For starters, as a society, how did we ever come to accept thousands of traveller children leaving school at 11 or 12? Is this not child neglect on a massive scale? While most of Stafford's contacts, especially the women, seemed decent folk desperate for some stability, even this patient, worldly-wise bloke was horrified to find someone had squatted on his campervan and defecated on the windscreen. Society may be unkind to travellers but some of them do nothing to help their case.
As we head towards soaring energy bills, expect a backlash against green campaigners and the urban guerillas of Extinction Rebellion and Insulate Britain. The sort of measures they are demanding will inevitably force up prices even further. And while the average Brit may claim to want to save the planet, it's usually on the understanding that the process will be painless.

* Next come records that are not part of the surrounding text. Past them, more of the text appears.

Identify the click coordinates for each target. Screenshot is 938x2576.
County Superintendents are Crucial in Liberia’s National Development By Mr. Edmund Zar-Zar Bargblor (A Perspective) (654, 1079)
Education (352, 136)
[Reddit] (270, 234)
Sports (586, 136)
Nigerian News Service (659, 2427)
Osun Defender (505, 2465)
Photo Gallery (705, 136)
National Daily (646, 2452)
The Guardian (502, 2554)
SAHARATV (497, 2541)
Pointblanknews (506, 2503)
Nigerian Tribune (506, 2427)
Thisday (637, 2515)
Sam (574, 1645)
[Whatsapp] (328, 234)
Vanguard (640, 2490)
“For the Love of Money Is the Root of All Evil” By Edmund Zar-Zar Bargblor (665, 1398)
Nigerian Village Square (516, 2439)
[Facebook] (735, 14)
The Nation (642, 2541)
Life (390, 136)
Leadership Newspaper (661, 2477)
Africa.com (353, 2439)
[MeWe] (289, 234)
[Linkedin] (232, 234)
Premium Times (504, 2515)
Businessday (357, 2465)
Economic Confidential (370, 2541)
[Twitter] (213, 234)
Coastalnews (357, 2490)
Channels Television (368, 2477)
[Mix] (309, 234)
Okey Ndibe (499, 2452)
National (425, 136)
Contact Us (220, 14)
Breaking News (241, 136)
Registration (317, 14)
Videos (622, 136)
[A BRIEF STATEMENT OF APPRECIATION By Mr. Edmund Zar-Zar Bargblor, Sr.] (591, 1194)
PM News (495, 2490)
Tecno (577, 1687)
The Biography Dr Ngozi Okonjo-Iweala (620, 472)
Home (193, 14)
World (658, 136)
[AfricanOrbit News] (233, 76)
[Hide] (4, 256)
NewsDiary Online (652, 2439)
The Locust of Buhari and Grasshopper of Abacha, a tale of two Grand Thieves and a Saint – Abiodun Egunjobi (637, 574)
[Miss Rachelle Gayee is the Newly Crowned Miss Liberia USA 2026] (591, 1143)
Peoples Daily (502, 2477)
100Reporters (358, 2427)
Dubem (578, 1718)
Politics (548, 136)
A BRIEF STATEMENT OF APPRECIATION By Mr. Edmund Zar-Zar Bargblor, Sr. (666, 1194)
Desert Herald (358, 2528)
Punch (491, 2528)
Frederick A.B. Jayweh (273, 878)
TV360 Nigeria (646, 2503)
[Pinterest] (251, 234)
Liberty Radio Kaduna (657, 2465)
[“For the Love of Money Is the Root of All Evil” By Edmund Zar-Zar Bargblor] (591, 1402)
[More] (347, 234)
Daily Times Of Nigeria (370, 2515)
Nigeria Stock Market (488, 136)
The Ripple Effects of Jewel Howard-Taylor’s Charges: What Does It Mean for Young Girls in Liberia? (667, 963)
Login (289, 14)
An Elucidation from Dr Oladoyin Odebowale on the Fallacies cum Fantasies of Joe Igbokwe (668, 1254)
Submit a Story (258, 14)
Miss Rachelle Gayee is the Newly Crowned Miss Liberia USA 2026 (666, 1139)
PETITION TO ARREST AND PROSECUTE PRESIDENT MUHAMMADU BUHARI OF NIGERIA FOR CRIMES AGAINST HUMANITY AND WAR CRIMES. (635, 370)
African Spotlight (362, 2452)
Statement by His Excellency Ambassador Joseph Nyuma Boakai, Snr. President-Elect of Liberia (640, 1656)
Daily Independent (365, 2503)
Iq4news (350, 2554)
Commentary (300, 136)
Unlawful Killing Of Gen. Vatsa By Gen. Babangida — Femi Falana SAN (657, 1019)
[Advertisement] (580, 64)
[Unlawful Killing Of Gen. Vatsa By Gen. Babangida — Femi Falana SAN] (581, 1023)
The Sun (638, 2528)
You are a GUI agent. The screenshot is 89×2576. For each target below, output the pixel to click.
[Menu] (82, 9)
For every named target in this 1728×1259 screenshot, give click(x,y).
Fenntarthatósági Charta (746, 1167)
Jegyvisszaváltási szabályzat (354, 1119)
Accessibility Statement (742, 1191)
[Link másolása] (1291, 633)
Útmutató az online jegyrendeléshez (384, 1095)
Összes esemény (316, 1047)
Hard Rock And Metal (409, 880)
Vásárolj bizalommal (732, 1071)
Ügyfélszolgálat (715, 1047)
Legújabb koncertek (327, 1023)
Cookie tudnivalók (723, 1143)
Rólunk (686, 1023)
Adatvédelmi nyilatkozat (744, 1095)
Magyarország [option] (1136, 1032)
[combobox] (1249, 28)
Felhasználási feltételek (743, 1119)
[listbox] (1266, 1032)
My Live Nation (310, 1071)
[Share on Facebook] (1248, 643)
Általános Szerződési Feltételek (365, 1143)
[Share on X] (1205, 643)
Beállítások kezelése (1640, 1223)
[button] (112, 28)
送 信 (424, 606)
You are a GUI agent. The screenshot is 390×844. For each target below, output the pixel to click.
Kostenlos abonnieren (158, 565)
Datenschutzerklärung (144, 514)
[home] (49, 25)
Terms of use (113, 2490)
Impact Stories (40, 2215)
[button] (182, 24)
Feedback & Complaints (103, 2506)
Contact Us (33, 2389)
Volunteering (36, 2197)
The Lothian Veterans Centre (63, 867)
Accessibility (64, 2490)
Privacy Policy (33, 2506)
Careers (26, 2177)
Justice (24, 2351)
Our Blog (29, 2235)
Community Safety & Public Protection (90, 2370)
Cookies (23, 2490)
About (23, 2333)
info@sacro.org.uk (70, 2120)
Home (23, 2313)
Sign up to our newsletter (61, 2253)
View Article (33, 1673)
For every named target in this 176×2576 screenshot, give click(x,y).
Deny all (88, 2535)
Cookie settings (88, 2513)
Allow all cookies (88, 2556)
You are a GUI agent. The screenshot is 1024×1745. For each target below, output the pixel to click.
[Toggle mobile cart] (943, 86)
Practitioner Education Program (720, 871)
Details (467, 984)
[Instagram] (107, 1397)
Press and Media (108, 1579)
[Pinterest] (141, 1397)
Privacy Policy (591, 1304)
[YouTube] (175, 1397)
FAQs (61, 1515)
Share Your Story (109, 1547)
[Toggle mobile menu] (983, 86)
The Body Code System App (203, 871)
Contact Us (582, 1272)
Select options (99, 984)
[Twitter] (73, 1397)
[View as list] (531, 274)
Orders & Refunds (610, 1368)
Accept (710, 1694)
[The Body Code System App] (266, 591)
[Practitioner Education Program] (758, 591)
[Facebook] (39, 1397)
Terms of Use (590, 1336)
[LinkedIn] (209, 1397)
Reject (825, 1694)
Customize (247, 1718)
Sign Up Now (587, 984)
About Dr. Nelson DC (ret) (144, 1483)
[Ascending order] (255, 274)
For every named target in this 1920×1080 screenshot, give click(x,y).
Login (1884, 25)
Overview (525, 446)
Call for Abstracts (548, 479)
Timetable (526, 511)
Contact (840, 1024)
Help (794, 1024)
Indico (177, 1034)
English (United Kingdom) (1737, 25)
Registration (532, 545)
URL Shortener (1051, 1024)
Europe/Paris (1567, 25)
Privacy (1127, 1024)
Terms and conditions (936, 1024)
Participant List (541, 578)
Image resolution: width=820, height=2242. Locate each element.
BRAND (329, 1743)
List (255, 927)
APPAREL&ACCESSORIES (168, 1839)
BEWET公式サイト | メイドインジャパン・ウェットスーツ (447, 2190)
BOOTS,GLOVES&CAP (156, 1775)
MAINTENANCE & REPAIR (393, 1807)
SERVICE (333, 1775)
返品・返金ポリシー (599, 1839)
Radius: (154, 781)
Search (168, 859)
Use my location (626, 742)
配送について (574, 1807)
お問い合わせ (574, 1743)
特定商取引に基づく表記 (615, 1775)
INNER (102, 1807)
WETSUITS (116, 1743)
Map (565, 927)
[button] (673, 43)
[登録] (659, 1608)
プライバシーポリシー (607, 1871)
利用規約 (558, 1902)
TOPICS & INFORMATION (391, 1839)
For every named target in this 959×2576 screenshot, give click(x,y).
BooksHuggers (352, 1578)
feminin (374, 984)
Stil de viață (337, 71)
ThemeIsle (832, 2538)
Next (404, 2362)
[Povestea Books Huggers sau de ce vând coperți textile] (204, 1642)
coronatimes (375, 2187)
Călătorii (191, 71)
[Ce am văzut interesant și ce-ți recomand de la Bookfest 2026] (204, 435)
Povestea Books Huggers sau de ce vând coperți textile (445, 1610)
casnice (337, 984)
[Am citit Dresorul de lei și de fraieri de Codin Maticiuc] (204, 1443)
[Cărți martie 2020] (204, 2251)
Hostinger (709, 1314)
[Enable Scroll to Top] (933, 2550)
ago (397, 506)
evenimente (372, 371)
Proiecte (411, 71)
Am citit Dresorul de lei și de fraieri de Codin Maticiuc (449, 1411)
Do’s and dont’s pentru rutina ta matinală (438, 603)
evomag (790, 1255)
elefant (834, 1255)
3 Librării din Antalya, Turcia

Truth is, we are sitting on vast amounts of gas and oil but declining to use them. We could be warm and rich but instead we have to be cold and poor. And because the UK produces only 1.1 per cent of global emissions, whatever we do won't make a scrap of difference.
I suspect the backlash against Britain's self-inflicted suffering will begin at the local council elections in May. It will be fascinating to see how the Greens get on.